Records excerpted from a collection:
______
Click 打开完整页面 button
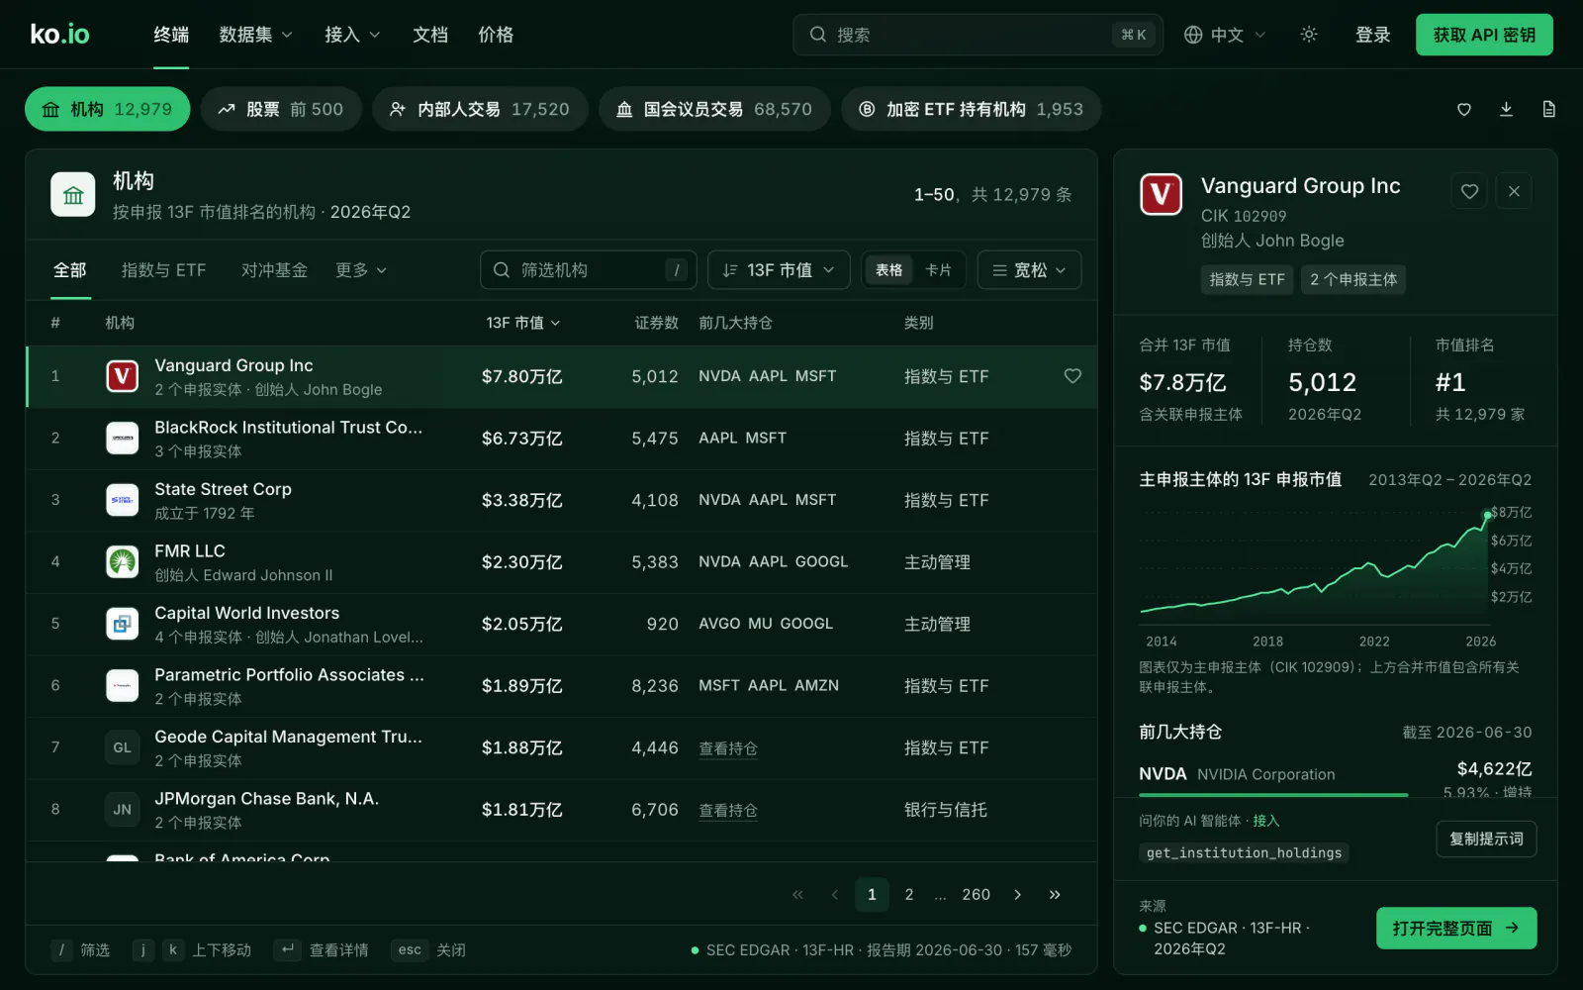This screenshot has width=1583, height=990. 1456,929
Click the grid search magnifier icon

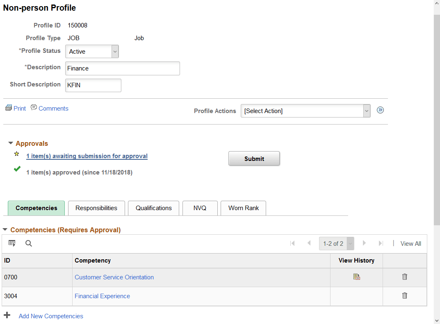(29, 243)
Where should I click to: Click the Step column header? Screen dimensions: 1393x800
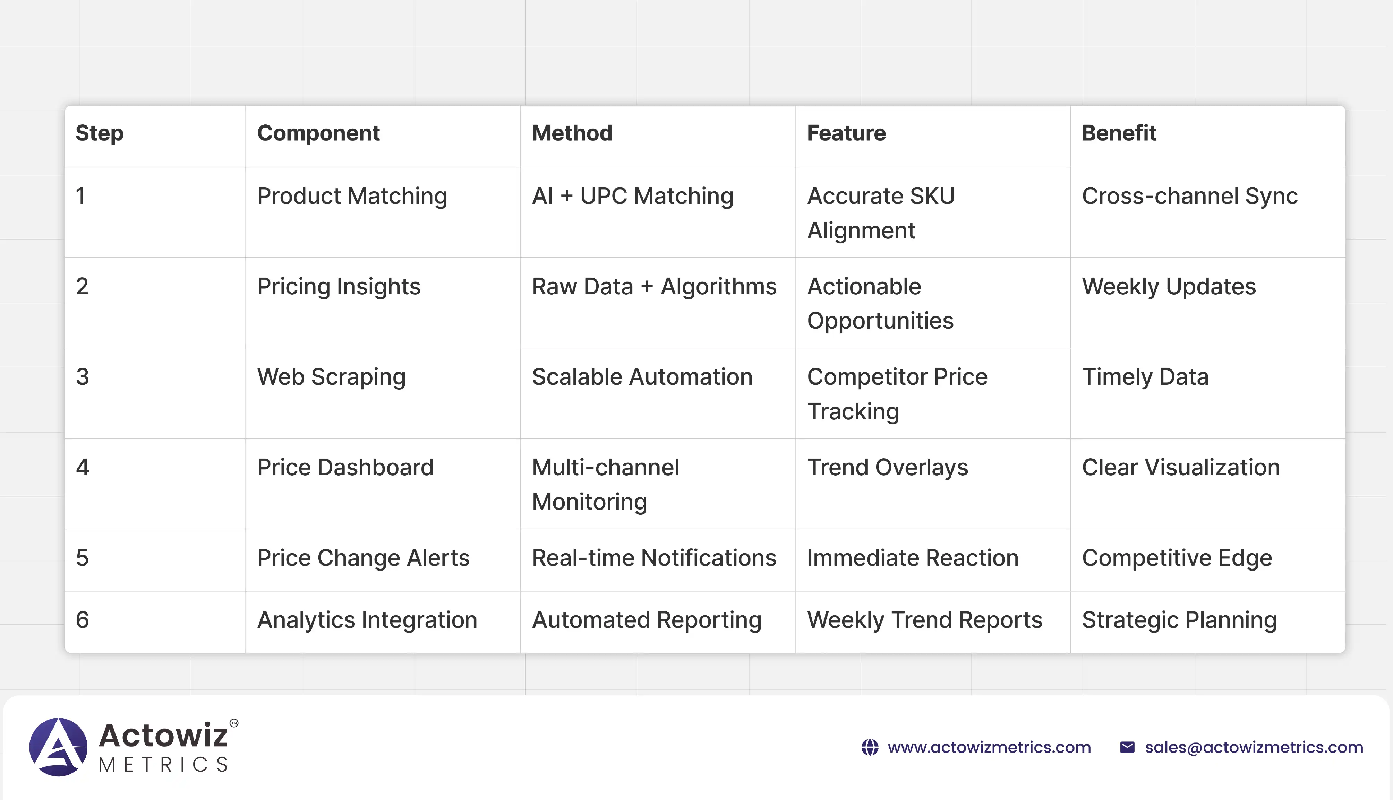coord(100,134)
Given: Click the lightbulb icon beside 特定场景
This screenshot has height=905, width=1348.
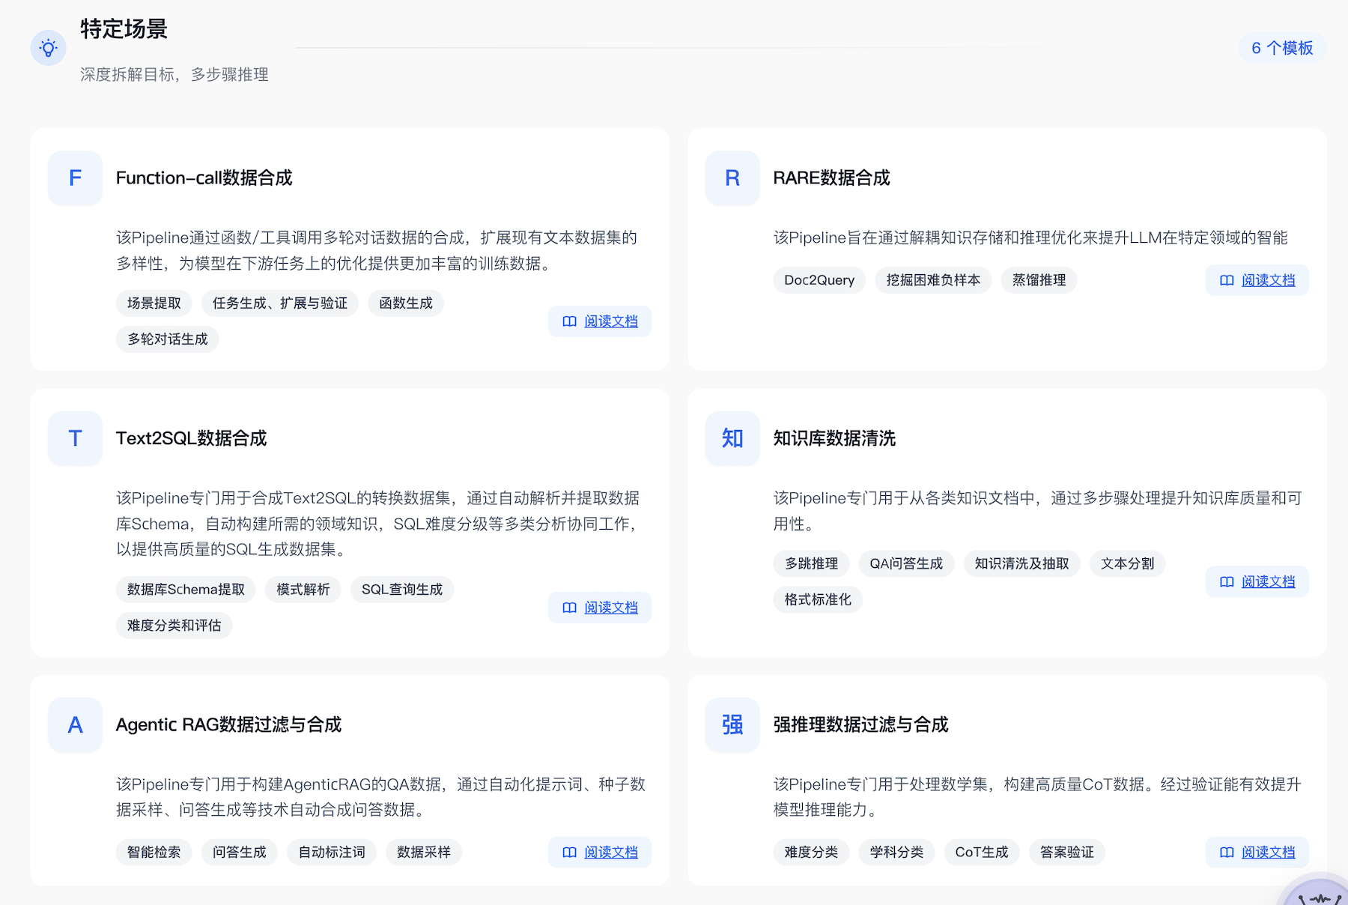Looking at the screenshot, I should tap(48, 47).
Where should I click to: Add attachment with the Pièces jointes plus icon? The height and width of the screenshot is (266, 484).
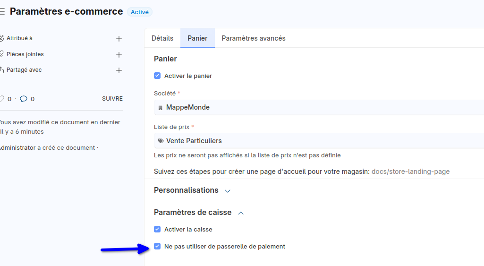[x=119, y=55]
______
* [Task details]: Reproduce the rows from the line containing "Given: Click the lightbulb icon beside 特定场景" through the end of the rows, leaving out the pictures.

* [Written response]:
Given: Click the lightbulb icon beside 特定场景
This screenshot has height=905, width=1348.
Looking at the screenshot, I should tap(48, 47).
Where should I click to: Add attachment with the Pièces jointes plus icon? The height and width of the screenshot is (266, 484).
[x=119, y=55]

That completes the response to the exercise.